Here's my best shot at operationalizing the term. Imagine it's December 28. You're on vacation, holiday stress has somewhat faded, and you have taken care of your pressing commitments. You just want to do something you enjoy. What would you do?  More generally, what do you do when you have nothing else to do?

Here's another approach. Doing something because you're passionate about it is another way of saying  you would stick to your passion despite obstacles. So what would you skip dinner for? What will do even if you're tired and hungry? What activities so absorb you that you might fall asleep doing them? (No, sex doesn't count. That kind of passion is for another post). In what activities do you experience a sensation of flow? 

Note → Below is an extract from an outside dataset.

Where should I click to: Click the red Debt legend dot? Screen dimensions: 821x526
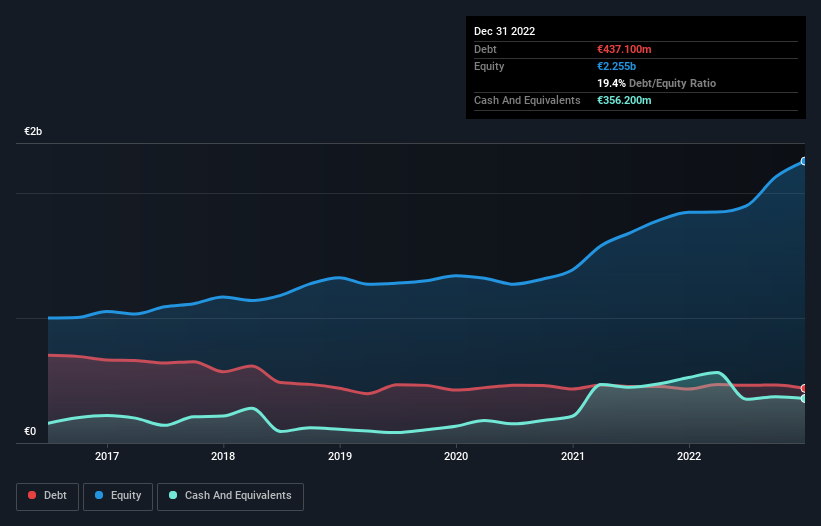point(32,495)
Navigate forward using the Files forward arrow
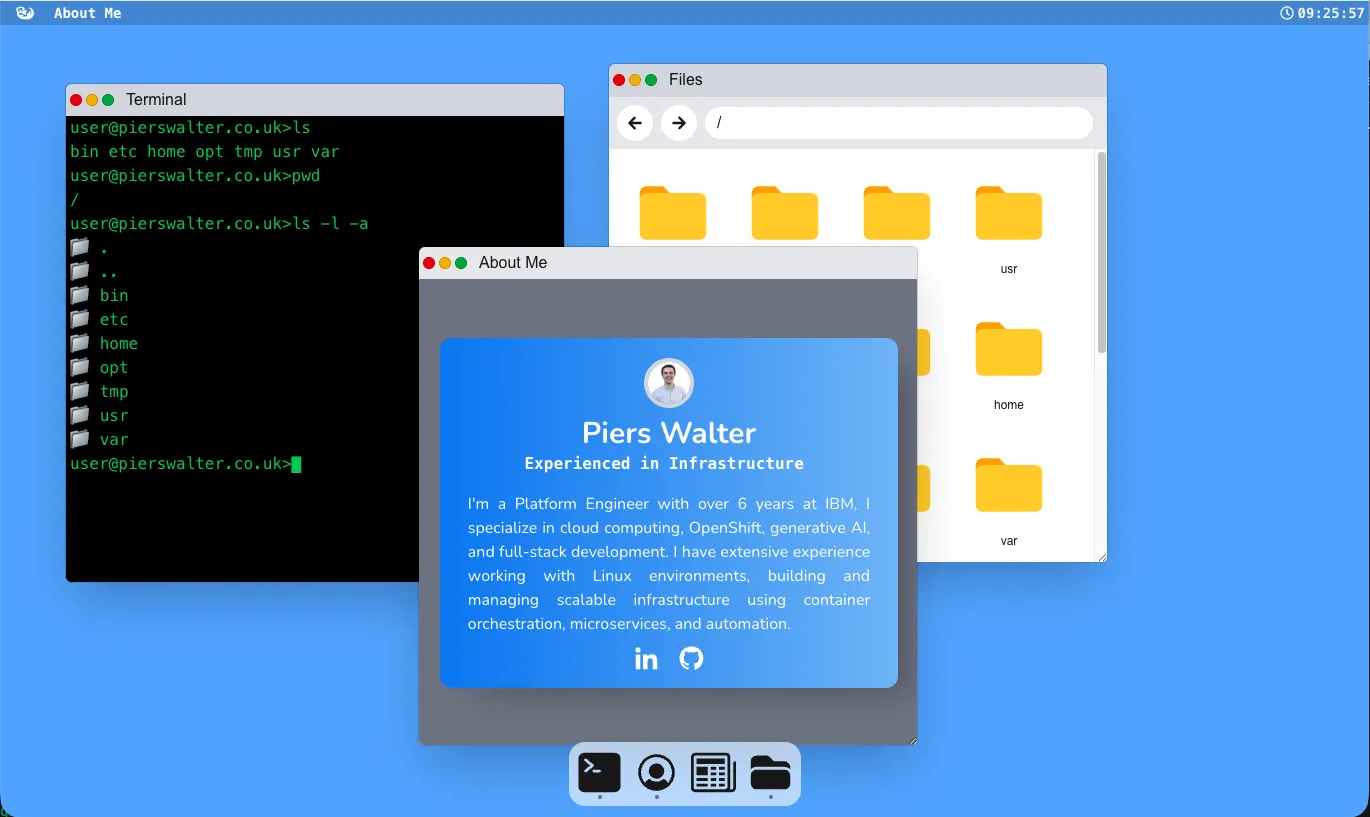Screen dimensions: 1370x817 coord(678,122)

Or consider your senses: taste, touch, smell, vision, hearing, proprioception (our sense of our own bodies) and empathy (our sense of other peoples' states of mind).  In what modalities do you feel especially sensitive or receptive? How do your special receptivities relate to the activities you identified before? 

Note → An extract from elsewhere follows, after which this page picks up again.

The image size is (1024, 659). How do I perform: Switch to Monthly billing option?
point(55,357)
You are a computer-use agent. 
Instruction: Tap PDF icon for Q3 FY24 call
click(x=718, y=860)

I hope this helps you identify the concrete activities that might make up your passions. If thinking about passion doesn't help, try something and see how it feels. Let me know. 




1 comment:

Molly E. Moses said...

I find the second question-set helpful--since what I do when I don't have other things to do isn't always what I most want to do! The things I'd skip meals happily/obsessively for are a more noble group of activities.